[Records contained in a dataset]
==========

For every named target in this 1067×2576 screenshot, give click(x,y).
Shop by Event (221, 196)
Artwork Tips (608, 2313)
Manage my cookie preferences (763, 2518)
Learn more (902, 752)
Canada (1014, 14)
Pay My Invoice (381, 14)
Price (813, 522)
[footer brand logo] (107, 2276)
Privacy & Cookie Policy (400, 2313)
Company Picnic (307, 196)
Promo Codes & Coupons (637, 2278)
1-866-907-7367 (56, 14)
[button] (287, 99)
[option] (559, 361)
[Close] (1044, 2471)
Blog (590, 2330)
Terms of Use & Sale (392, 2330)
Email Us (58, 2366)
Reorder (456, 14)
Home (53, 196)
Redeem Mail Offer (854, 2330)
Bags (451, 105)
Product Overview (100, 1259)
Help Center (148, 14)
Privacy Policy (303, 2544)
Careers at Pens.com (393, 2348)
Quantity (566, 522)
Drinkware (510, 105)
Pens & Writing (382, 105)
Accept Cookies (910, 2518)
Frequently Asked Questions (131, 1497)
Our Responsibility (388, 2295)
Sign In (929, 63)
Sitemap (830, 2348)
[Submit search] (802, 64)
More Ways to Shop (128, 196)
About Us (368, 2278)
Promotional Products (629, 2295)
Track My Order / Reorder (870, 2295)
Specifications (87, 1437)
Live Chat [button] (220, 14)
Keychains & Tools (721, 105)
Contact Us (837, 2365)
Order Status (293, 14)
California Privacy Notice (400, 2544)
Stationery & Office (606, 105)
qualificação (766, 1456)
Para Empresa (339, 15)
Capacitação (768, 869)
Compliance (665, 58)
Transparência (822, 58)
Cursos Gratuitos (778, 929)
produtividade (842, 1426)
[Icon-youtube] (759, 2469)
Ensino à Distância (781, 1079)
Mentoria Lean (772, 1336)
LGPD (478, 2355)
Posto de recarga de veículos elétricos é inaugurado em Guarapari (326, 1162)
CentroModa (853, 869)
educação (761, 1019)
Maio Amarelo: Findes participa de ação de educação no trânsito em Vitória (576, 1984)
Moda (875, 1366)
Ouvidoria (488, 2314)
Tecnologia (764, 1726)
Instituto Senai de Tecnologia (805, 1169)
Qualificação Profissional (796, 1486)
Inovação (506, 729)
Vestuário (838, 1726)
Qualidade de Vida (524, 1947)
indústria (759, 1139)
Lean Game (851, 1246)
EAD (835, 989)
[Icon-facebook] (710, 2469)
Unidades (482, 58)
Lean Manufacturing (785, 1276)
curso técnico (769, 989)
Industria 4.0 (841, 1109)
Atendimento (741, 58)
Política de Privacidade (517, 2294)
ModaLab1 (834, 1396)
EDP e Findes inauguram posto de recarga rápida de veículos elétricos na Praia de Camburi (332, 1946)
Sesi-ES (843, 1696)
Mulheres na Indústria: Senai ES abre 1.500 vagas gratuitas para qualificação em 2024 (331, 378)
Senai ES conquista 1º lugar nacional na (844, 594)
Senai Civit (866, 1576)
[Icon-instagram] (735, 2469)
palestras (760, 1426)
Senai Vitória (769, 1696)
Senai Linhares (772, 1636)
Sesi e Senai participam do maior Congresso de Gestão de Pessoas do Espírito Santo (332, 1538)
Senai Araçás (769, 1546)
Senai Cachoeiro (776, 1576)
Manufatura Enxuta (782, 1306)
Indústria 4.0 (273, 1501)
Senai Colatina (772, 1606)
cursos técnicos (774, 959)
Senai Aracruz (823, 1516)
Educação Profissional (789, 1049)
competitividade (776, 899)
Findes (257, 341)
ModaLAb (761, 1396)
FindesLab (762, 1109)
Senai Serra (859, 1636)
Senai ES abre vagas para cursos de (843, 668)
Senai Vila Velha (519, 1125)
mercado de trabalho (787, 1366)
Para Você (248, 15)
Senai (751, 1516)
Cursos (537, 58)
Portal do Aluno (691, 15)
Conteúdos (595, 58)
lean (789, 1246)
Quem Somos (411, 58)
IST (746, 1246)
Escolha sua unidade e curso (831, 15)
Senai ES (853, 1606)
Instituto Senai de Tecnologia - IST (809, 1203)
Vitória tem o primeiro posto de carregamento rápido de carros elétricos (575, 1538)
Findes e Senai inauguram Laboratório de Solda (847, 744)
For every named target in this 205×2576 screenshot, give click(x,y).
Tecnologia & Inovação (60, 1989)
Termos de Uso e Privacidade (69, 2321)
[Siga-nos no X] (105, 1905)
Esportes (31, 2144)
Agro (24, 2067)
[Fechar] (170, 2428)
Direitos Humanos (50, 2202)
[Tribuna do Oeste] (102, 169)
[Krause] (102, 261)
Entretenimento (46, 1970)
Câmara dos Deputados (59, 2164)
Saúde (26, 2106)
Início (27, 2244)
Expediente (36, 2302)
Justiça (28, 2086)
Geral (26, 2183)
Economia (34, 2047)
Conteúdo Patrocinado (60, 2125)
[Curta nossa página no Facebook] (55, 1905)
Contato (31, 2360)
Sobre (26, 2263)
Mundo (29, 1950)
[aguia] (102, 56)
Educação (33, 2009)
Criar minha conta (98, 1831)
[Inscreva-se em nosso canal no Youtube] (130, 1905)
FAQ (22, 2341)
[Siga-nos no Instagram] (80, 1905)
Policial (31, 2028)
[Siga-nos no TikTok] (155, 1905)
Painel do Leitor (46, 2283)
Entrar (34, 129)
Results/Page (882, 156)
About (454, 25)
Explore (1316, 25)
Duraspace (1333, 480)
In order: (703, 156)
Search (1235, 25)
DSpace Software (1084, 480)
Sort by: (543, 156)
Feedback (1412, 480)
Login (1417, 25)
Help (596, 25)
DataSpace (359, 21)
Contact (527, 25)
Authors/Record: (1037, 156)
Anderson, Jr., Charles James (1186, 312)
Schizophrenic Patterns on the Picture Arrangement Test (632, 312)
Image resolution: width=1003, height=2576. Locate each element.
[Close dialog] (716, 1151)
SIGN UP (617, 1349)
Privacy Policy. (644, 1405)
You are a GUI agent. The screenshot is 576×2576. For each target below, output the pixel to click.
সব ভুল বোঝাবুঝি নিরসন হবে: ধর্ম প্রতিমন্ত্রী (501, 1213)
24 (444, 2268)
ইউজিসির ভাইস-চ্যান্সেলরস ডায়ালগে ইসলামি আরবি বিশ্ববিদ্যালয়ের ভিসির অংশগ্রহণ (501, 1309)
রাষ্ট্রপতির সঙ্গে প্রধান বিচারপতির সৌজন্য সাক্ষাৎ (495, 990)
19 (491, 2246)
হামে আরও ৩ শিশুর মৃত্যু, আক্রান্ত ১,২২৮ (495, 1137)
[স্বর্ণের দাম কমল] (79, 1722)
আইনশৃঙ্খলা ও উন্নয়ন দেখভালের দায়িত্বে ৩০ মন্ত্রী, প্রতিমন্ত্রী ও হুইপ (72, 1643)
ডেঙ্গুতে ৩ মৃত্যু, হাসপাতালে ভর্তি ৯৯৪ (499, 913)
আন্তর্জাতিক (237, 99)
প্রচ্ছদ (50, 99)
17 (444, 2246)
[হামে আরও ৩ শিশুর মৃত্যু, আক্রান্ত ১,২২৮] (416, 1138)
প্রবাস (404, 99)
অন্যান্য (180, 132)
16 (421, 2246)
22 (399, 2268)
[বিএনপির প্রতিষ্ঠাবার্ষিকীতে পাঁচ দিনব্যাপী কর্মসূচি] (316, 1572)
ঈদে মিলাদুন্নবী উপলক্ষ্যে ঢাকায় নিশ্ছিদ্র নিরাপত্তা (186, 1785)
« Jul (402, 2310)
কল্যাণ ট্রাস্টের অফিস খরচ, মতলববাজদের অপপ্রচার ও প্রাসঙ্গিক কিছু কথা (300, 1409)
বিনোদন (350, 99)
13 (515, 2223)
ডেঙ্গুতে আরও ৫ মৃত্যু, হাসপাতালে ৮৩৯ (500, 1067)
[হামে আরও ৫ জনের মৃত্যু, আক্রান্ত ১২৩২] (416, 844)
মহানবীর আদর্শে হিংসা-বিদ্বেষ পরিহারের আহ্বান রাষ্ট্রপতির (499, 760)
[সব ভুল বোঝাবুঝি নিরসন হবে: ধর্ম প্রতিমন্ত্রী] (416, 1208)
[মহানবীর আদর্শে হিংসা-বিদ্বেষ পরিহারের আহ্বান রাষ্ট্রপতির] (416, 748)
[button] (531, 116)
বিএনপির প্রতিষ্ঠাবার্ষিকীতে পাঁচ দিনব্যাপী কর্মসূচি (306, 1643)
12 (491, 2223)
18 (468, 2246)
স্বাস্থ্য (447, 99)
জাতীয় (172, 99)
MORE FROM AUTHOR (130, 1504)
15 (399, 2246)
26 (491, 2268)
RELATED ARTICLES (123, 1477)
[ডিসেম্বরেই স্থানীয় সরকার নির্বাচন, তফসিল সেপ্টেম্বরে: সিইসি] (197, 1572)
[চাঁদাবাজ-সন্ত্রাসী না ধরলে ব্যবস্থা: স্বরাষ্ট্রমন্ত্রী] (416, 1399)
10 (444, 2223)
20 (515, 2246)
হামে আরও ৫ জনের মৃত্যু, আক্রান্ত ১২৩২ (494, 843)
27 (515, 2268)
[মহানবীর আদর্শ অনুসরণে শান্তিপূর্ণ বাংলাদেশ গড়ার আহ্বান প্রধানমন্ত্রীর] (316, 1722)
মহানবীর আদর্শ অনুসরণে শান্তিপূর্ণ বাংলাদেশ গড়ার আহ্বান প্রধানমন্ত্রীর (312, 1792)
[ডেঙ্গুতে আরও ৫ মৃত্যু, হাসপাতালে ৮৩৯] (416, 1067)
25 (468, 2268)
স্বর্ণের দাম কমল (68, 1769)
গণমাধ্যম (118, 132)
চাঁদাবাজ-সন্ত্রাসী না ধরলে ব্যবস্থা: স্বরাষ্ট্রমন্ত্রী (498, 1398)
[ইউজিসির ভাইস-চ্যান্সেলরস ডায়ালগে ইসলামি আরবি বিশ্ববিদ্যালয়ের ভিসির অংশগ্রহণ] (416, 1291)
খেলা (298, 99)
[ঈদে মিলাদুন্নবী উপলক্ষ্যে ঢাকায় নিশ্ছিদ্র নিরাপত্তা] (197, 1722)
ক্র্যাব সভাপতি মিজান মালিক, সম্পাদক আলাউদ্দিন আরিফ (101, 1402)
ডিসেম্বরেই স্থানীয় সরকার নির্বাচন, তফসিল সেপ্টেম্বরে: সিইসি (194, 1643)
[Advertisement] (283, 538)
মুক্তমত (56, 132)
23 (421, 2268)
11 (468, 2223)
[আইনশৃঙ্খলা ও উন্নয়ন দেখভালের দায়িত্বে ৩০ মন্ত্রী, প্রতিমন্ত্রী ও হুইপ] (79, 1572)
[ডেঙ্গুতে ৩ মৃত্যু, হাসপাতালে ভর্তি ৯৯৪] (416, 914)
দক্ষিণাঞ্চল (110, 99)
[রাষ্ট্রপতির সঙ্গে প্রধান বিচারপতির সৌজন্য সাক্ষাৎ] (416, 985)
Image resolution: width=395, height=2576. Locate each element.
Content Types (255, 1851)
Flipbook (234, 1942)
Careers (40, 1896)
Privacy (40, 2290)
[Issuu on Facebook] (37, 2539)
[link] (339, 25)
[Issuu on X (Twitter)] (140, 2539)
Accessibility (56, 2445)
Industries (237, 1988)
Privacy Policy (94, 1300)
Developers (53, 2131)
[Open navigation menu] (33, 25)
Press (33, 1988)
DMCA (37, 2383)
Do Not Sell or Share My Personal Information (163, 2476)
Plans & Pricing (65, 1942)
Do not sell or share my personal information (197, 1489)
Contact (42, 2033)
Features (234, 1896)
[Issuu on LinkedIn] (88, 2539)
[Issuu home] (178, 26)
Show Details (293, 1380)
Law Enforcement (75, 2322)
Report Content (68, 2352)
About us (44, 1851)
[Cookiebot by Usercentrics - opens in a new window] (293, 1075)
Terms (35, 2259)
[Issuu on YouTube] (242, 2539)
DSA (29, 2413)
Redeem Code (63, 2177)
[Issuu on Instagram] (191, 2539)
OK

==========

* TASK TO CARRY OUT: Among the records above, only the lines between the line holding "Agro (24, 2067)" and the line holding "Schizophrenic Patterns on", inclusive, are to be output, exactly as written.

* EXERCISE OUTPUT:
Agro (24, 2067)
[Fechar] (170, 2428)
Direitos Humanos (50, 2202)
[Tribuna do Oeste] (102, 169)
[Krause] (102, 261)
Entretenimento (46, 1970)
Câmara dos Deputados (59, 2164)
Saúde (26, 2106)
Início (27, 2244)
Expediente (36, 2302)
Justiça (28, 2086)
Geral (26, 2183)
Economia (34, 2047)
Conteúdo Patrocinado (60, 2125)
[Curta nossa página no Facebook] (55, 1905)
Contato (31, 2360)
Sobre (26, 2263)
Mundo (29, 1950)
[aguia] (102, 56)
Educação (33, 2009)
Criar minha conta (98, 1831)
[Inscreva-se em nosso canal no Youtube] (130, 1905)
FAQ (22, 2341)
[Siga-nos no Instagram] (80, 1905)
Policial (31, 2028)
[Siga-nos no TikTok] (155, 1905)
Painel do Leitor (46, 2283)
Entrar (34, 129)
Results/Page (882, 156)
About (454, 25)
Explore (1316, 25)
Duraspace (1333, 480)
In order: (703, 156)
Search (1235, 25)
DSpace Software (1084, 480)
Sort by: (543, 156)
Feedback (1412, 480)
Login (1417, 25)
Help (596, 25)
DataSpace (359, 21)
Contact (527, 25)
Authors/Record: (1037, 156)
Anderson, Jr., Charles James (1186, 312)
Schizophrenic Patterns on the Picture Arrangement Test (632, 312)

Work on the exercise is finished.